Lines from the one containing "Open the favorites star in the header" to the end of the records, both ends included and exactly as written, are the whole answer, and no pictures go in it.

★ ★ ★

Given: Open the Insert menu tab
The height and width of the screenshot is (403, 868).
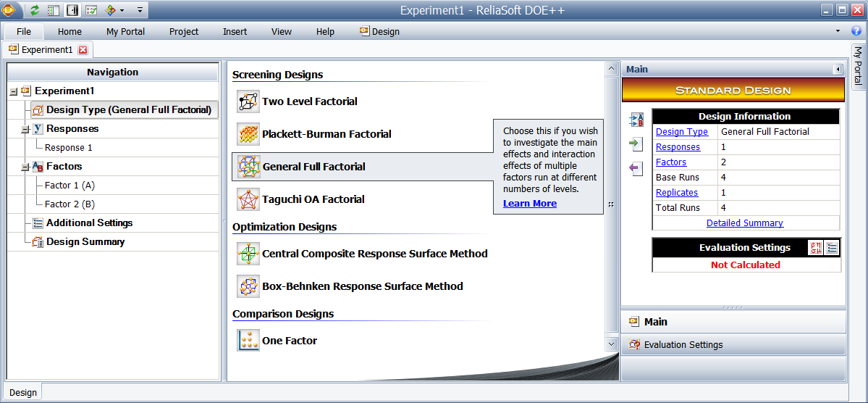Looking at the screenshot, I should point(235,32).
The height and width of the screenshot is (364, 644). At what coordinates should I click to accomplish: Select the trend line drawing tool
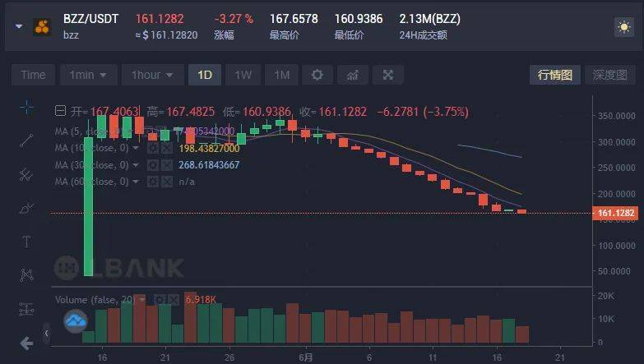pos(26,141)
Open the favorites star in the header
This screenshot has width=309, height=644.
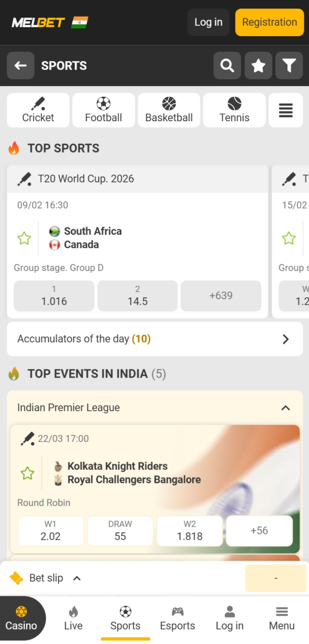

★ ★ ★

**SOLUTION FOR THIS EXERCISE**
Open the favorites star in the header
This screenshot has width=309, height=644.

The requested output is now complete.